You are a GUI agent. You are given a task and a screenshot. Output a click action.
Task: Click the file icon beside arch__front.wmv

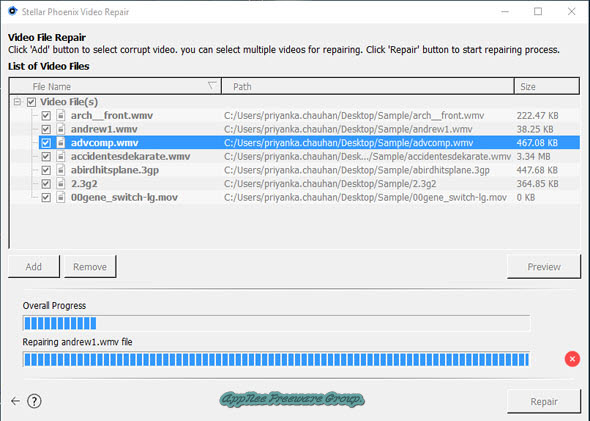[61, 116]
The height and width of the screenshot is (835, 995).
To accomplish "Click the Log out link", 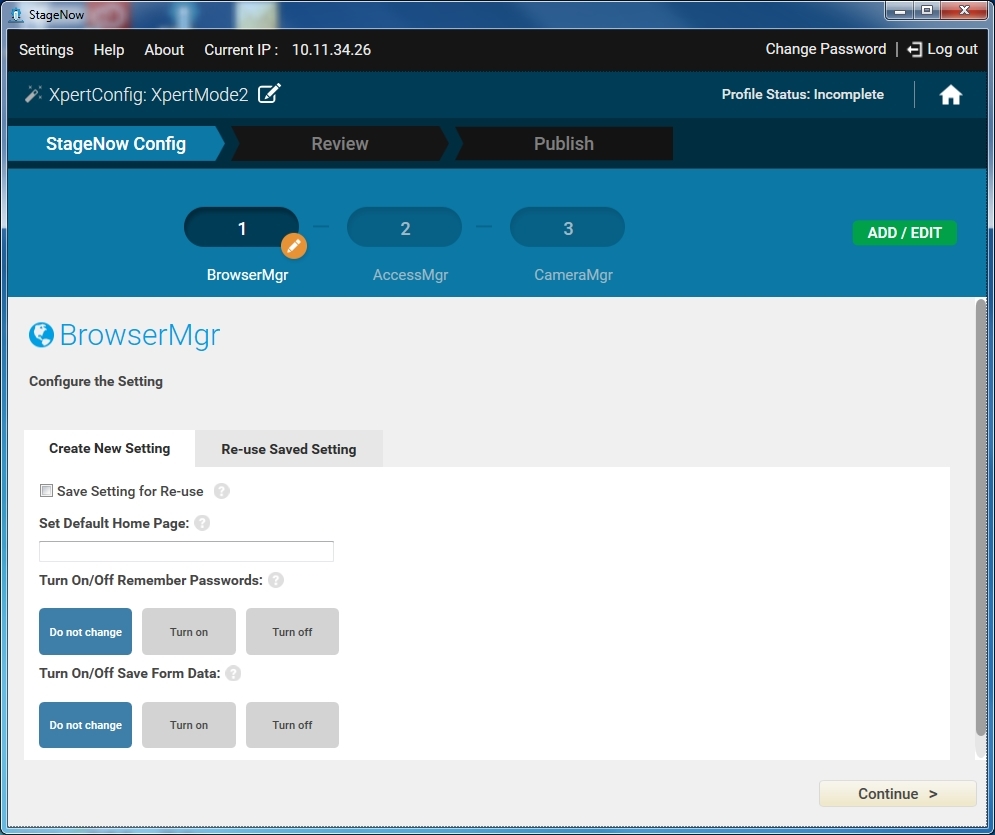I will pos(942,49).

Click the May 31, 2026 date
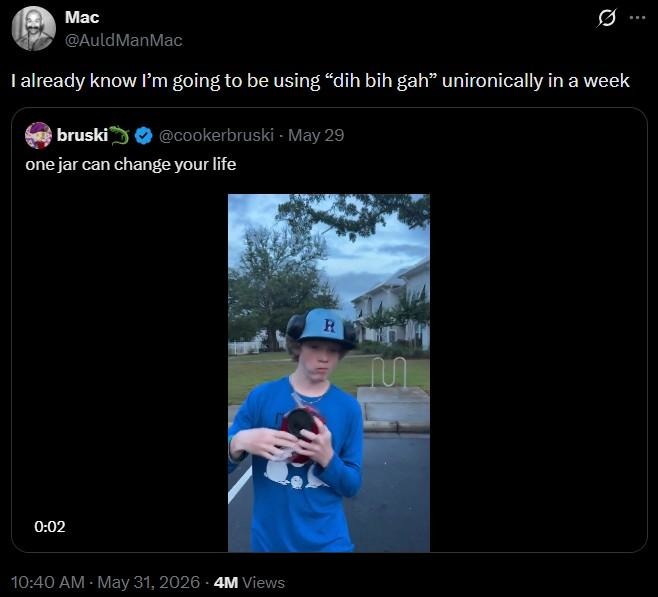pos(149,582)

### What the task requires
Give only a number, the count of lines above that include the string "screenshot".

### The completed task
2